A new Microsoft report documents new activity by an old state-backed threat group that won’t go away. A team of Iranian hackers that has been active since at least 2012 has been on a recent streak of targeting defense organizations, pharmaceutical companies and other high-value targets that might have valuable research to appropriate. APT33, or “Peach Sandstorm” as Microsoft likes to call them, is making password spray attacks one of its primary tools of forced entry.
The technique provides an interesting contrast, as it is extremely visible and easy to detect initially yet provides for a safe means of dwelling on target systems for months once credentials are actually captured. The Iranian hackers were most active from February to July and also have a series of documented vulnerabilities that they hone in on.
Iranian hackers having great success with password spray attacks
Password spray attacks are relatively simple, provided one has a good botnet to launch them from, but they have been sharply on the rise in recent years and have proven successful enough for even advanced nation-state threat groups to adopt. They seem to be particularly successful against large enterprise companies, likely because there will be at least one employee that has a weak password or re-uses something that has been exposed in a prior data breach.

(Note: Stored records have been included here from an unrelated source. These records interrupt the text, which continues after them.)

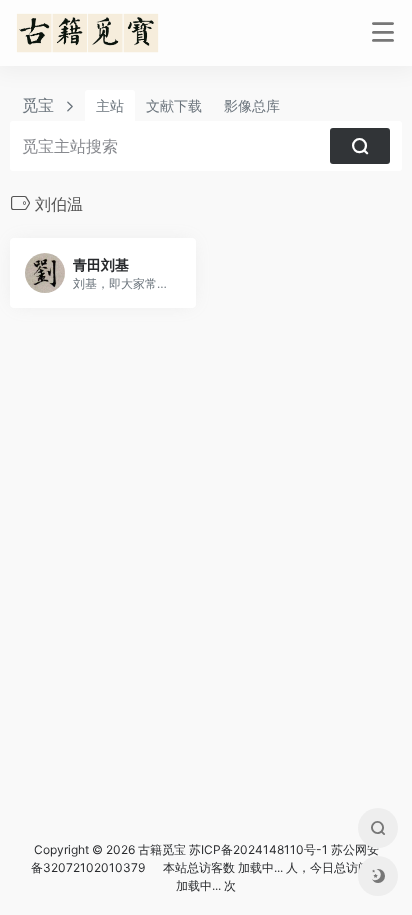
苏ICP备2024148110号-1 (258, 849)
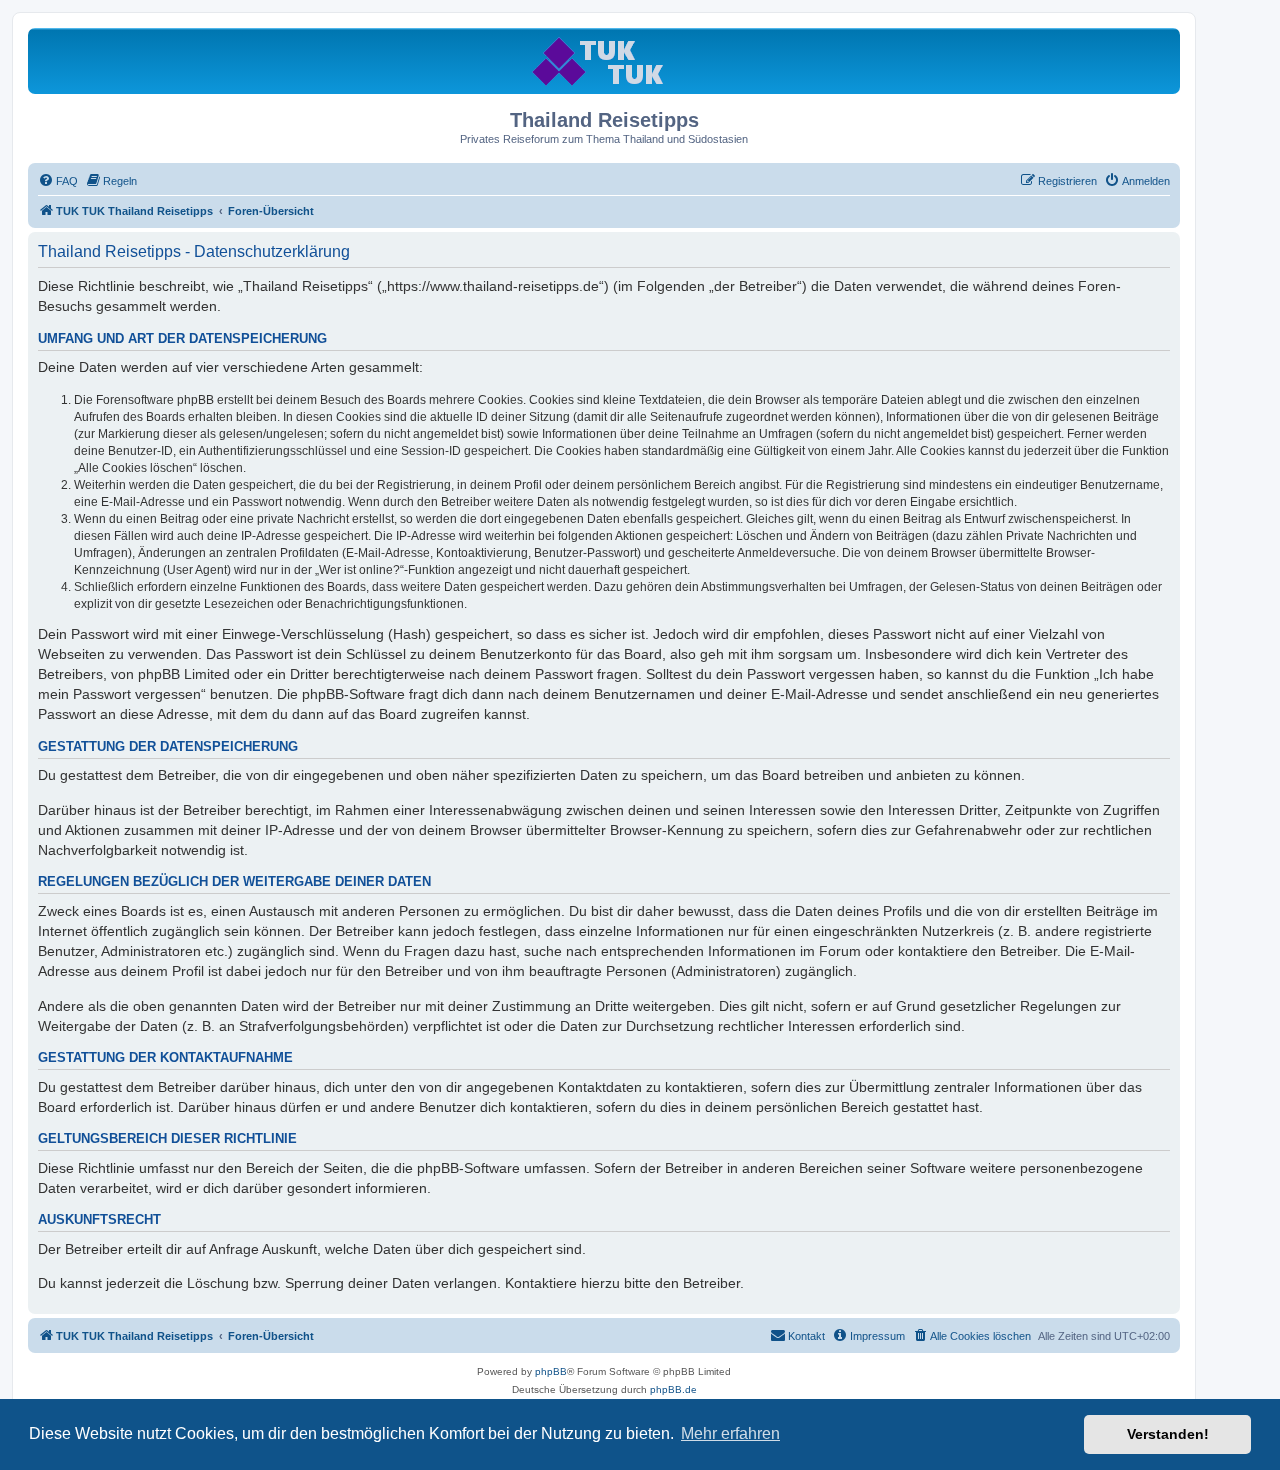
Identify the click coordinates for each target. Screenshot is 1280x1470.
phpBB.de (673, 1389)
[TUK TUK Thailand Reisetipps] (604, 60)
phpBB (551, 1371)
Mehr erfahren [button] (730, 1433)
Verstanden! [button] (1168, 1434)
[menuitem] (58, 181)
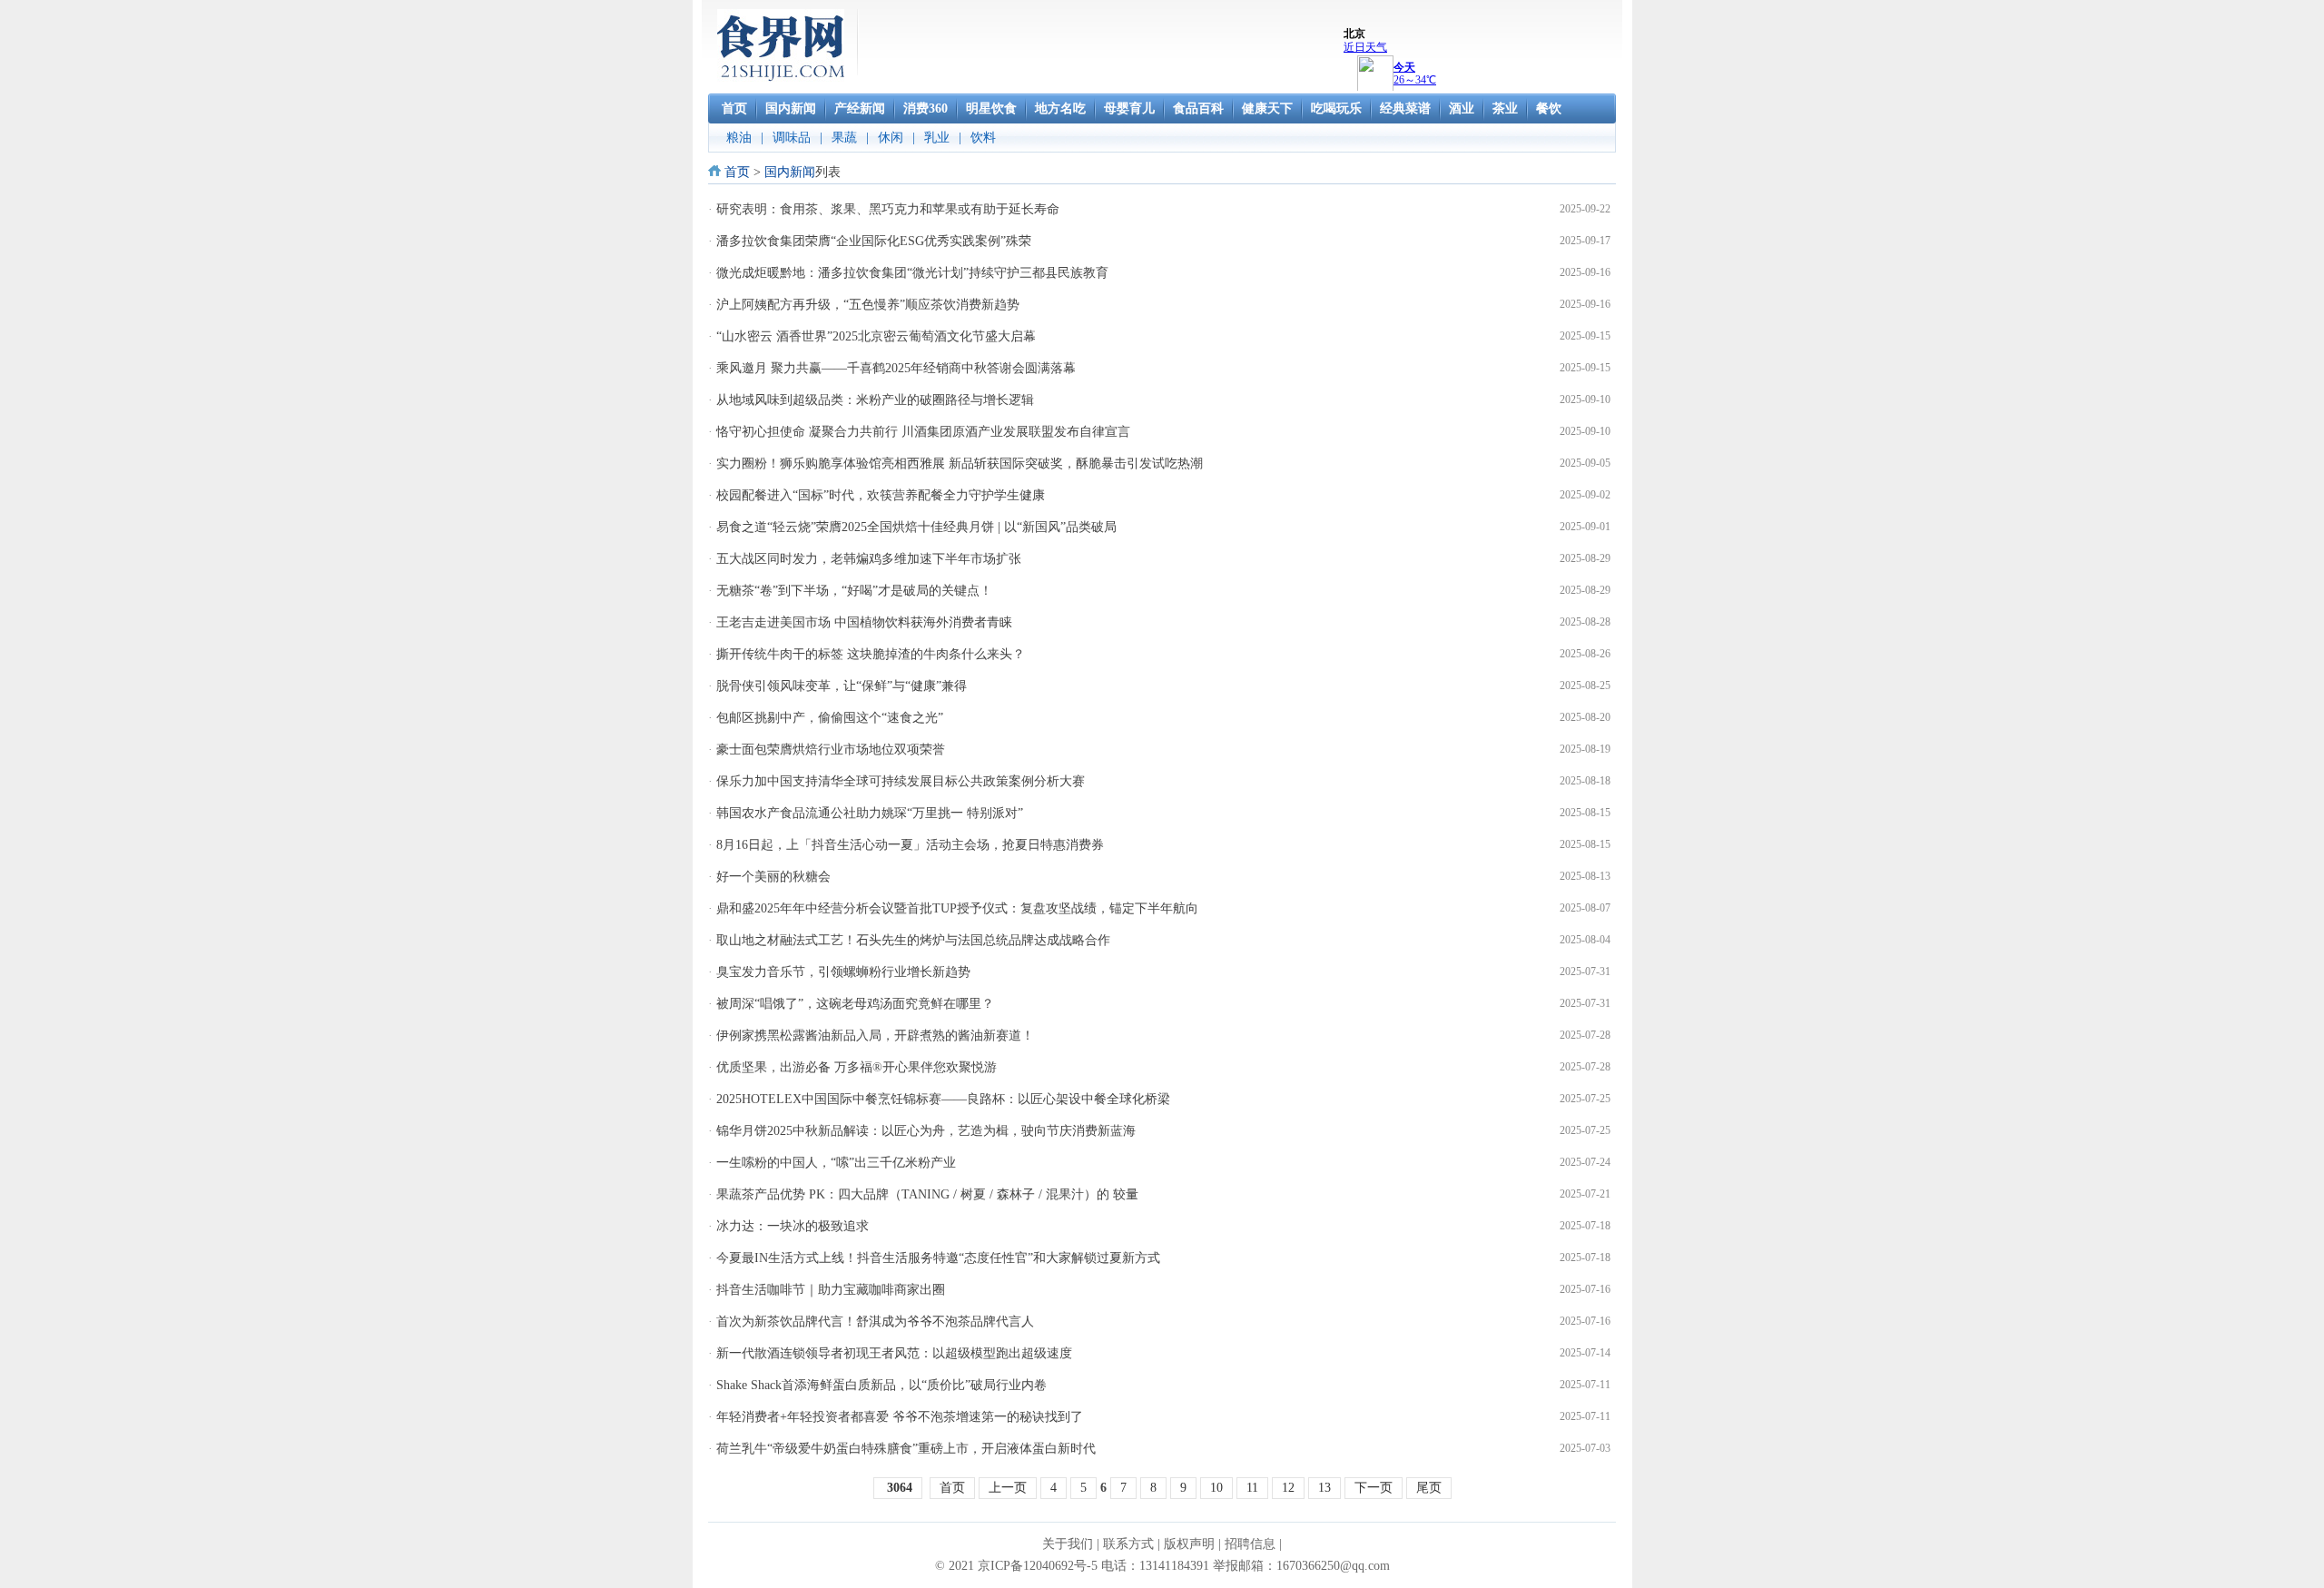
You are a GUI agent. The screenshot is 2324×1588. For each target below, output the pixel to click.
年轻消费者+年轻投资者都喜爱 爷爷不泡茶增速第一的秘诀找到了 (899, 1417)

The attacks make a lot of initial noise, definitely the sort of thing defense organizations or similar high-level targets will notice. But once some working credentials have been verified, the Iranian hackers can slip below the radar for extended periods. Unique and strong passwords are usually an adequate defense against this approach, particularly when combined with MFA. However, not all organizations are on board the MFA train just yet, nor are enforcing complex passwords and routinely checking for leaks.
Defense organizations, satellites compromised by relatively simple attacks
The Iranian hackers have been in action since 2013, and have been known to use password spray attacks for at least several years now. They are identified by target selection (resources in the US/Europe and rival Middle East nations), custom malware and the fact that the group almost exclusively operates from 9 AM to 5 PM in Iran. The most recent campaign appears to have a particular focus on defense organizations, satellites and pharmaceutical companies.
Though the Iranian hackers have used password spray attacks for some time, they now appear to be more sophisticated and capable of running more login attempts in a short time than ever before. Microsoft reports that the campaign from February to July involved thousands of attacks, and that the group is increasingly looking for weak links in vendor supply chains rather than going directly at “hard targets” like defense organizations.
In addition to password spray attacks, the group actively seeks out and exploits documented vulnerabilities in Confluence and Zoho products. Once it obtains credentials, the group looks directly to Azure as a means of moving throughout the environment via newly created subscriptions. It also heavily targets Office 365 accounts, though Microsoft reports it has had much less success in that area.